Pixel coordinate grounding data:
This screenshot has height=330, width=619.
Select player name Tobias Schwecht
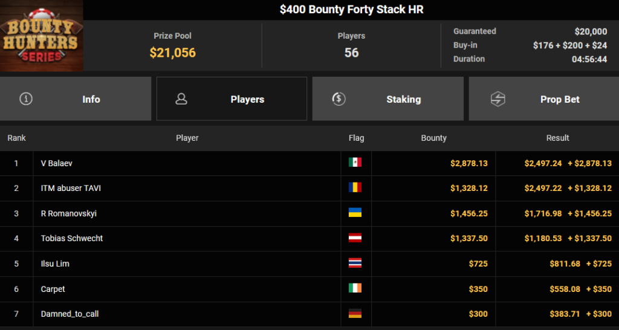pos(72,238)
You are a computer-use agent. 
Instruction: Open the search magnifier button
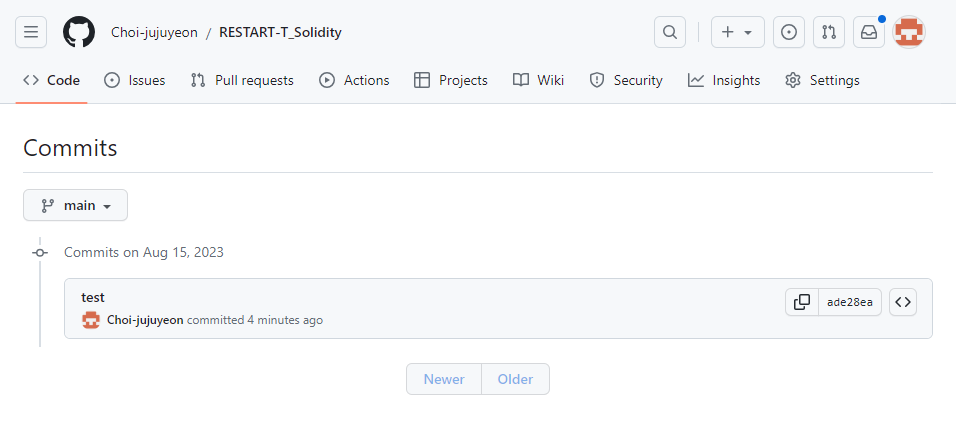click(670, 32)
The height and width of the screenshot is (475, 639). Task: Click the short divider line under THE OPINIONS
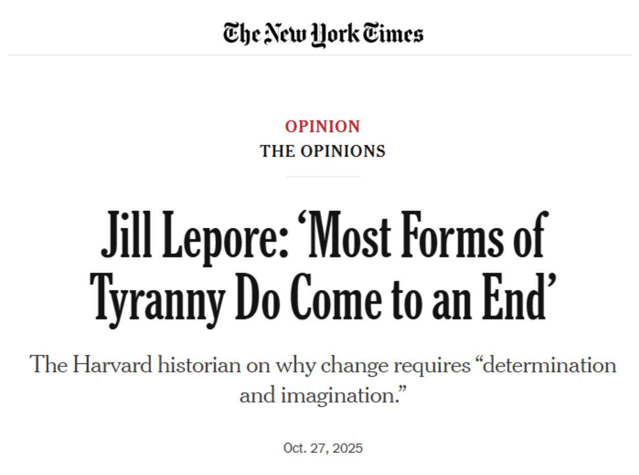(323, 176)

# Activity
Repeat the records above exactly, without any pictures.

# Answer to this exercise
This screenshot has height=330, width=619.
Select player name Tobias Schwecht
pos(72,238)
You are a computer-use agent. 
Instruction: Open the search magnifier button
click(670, 32)
The height and width of the screenshot is (475, 639). Task: Click the short divider line under THE OPINIONS
(323, 176)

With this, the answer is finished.